The power lunch is a complicated art. Master it, and who knows what you can accomplish.
Companies may be cutting back, but don’t be fooled: the “power lunch” is still alive and well in South Jersey. And those who know how to make the most of a working meal are reaping the business benefits.
“I think that type of more intimate atmosphere is really important,” says Sara Rosenberg, founder of The Power Lunch Project, a business networking organization for leaders in South Jersey and Philadelphia. “You’re making more of a connection as opposed to going to events and passing out business cards and never hearing from anyone again.”
Rosenberg formed The Power Lunch Project last summer. The idea took off almost immediately: today, Rosenberg is organizing about 300 lunches per month for more than 100 people. She says it’s a testament to the fact that networking lunches work.
“We stress building that business relationship,” Rosenberg says. “Nobody is selling anything. You’re more likely to form that business relationship this way. You’ve made a connection, and that’s a resource you can use in the future.”

Stored dataset items:
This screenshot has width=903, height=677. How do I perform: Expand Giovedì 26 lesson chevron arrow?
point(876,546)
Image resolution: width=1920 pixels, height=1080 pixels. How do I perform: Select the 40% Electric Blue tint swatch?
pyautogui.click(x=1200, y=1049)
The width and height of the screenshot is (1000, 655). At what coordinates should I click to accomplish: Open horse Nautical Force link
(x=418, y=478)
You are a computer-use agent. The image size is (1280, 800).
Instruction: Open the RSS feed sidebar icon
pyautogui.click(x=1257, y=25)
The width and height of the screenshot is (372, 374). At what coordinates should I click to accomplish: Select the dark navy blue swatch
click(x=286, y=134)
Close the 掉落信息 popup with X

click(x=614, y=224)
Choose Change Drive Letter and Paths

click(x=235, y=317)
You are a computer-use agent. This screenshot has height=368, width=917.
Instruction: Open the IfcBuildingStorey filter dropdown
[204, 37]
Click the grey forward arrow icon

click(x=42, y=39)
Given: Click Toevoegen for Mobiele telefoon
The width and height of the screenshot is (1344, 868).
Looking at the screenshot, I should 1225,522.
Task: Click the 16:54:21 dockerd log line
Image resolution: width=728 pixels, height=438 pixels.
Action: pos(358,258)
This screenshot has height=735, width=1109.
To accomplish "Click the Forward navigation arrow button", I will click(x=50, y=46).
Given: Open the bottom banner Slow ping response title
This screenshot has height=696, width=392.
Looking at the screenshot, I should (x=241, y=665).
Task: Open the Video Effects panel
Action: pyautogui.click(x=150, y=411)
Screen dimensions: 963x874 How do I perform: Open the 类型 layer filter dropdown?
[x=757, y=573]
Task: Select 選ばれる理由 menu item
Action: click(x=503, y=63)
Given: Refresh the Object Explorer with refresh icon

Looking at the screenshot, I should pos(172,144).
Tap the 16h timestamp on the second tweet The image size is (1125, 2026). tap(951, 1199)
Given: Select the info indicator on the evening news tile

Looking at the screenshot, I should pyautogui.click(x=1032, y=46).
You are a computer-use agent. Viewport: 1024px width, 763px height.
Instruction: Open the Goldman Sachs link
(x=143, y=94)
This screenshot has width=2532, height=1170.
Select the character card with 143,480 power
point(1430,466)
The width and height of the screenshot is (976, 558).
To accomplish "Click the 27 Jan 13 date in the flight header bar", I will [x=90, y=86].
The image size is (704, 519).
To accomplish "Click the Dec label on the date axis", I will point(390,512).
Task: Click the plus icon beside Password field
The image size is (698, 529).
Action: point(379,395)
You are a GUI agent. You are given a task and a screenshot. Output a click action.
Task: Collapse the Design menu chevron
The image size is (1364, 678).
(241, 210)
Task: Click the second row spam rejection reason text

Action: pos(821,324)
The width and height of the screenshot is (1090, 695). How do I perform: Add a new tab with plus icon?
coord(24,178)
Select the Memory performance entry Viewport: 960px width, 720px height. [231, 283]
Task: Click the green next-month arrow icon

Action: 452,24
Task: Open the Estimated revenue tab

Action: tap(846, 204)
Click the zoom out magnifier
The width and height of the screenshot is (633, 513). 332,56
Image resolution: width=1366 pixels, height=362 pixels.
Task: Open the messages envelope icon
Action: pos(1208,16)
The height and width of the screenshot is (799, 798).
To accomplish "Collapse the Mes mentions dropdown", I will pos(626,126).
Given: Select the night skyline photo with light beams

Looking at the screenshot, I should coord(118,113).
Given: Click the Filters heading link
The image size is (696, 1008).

• _SET OF TASKS_
a. Answer these from the power lunch article:
(i) When did Sara Rosenberg form The Power Lunch Project?
(ii) About how many lunches per month is Rosenberg organizing today?
(iii) According to Rosenberg, what is nobody doing at the lunches?
b. Please carry the power lunch article forward from its last sentence.

• _ANSWERS BELOW_
a.
(i) Last summer
(ii) About 300
(iii) Selling anything

b.
Local businesspeople say speaking over a good meal in a casual environment can often yield better business results, allowing participants to open up and share their insights in an unhurried atmosphere.
To maximize productivity, though, it’s vital to select the right spot, a location that’s comfortable but affordable, Rosenberg says. Fast food obviously won’t do—but neither, typically, will a five-star restaurant. “In this economy, people are very conscious of what they are spending,” she says. “To be honest, I stay away from higher-end establishments. When you’re meeting someone for networking, everyone is there for the same reason. So any place that will let you either bring a laptop or just work and talk quietly is great.”
Does where you sit in the restaurant affect the conversation? Does a certain reserved table convey status? And most important, who pays for the meal?
Rosenberg says good business networkers don’t necessarily follow any strict rules, but instead get a feel for their lunch companion and go with the flow.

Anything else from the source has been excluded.